Mahoning commissioners to seek bids for downtown bridge project


Published: Fri, November 21, 2014 @ 12:04 a.m.

By Peter H. Milliken

milliken@vindy.com

YOUNGSTOWN

The Mahoning County commissioners voted to advertise for bids for replacement of the Division Street bridge over the Mahoning River in Youngstown.

In the $2.4 million project, the contractor first must bore under the river to relocate an 18-inch water- supply pipeline serving the Vallourec Star pipe-making complex. The supply line now crosses the bridge.

Once that is accomplished, the bridge will close on or after Feb. 1 for the nine-month demolition and replacement project.

The structurally deficient, 1939-vintage steel-truss bridge is “functionally obsolete” because its 22-foot-wide roadway is too narrow for the area’s truck traffic, said Randy Partika, county bridge engineer.

The new bridge will feature a concrete slab deck with a 30-foot-wide roadway supported by steel beams.
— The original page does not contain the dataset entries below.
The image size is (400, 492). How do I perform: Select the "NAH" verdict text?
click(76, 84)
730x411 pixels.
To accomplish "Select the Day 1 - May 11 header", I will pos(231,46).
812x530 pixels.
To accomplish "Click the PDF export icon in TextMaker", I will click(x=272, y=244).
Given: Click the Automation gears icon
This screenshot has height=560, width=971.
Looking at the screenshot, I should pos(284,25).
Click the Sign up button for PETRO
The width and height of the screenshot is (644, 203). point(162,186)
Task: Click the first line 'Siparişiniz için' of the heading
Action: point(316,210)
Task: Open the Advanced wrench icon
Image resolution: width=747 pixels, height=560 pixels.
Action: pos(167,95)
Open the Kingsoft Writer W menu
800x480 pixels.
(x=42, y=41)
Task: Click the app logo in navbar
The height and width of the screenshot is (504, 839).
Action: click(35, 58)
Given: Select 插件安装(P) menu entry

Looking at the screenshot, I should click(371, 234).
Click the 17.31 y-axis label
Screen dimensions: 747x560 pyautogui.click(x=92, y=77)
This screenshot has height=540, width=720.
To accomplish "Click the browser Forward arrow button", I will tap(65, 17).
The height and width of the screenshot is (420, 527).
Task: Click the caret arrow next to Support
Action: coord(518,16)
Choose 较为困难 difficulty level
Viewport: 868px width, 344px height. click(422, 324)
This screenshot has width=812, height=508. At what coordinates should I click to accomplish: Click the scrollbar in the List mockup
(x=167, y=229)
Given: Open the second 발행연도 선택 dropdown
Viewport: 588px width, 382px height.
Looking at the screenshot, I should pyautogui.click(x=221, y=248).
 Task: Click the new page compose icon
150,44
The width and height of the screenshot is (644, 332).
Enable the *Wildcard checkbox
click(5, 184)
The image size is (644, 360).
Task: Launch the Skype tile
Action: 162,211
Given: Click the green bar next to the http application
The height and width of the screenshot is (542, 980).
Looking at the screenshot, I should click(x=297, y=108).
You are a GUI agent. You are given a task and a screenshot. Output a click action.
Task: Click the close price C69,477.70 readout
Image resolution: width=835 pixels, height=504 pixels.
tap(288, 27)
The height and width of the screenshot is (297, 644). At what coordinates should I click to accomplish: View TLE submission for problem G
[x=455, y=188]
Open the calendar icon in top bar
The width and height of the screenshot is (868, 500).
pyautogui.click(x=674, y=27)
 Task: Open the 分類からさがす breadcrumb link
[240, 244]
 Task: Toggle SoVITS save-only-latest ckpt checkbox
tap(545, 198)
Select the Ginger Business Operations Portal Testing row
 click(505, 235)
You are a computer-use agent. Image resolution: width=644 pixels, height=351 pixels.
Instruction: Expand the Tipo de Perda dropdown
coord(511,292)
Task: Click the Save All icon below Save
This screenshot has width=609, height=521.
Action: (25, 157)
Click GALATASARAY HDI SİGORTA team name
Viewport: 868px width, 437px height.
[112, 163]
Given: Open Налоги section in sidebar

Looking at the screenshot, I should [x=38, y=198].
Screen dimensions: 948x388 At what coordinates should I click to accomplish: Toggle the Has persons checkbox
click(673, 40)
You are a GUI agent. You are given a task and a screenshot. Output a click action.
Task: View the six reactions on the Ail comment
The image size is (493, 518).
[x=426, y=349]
In other action, the commissioners Thursday approved spending $6,000 from the county’s hotel bed-tax revenues as a sponsorship grant to support the Ohio Athletic Committee’s March 2015 Ohio State Boys Wrestling Championships at the Covelli Centre.

The OAC, whose annual wrestling event has taken place at the center since 2011, has signed a contract with the downtown Youngstown arena that will keep the event there through 2017.

The two-weekend tournament draws more than 2,000 wrestlers and nearly 16,000 spectators annually from around the state, giving local hotels and restaurants a predictable boost in business.

The commissioners also voted to spend $5,000 from bed-tax receipts to sponsor a special exhibition in May and June next year at the Butler Institute of American Art, which will feature the work of Op-artist Richard Anuszkiewicz, an Erie, Pa., native, whose work has been exhibited previously at the Butler.

The commissioners voted to apply for up to $100,000 from the Appalachian Regional Commission for a water-supply line installation along Miley Road in North Lima.

Dennis O’Hara, county emergency-management director, urged motorists this winter to keep in the back seats of their cars a winter emergency kit containing blankets, gloves, bottled water and granola bars, and to remain with their cars if they become stranded.

Cat litter, sand or salt can be stored in the car’s trunk to gain tire traction in case the car gets stuck in snow, he added.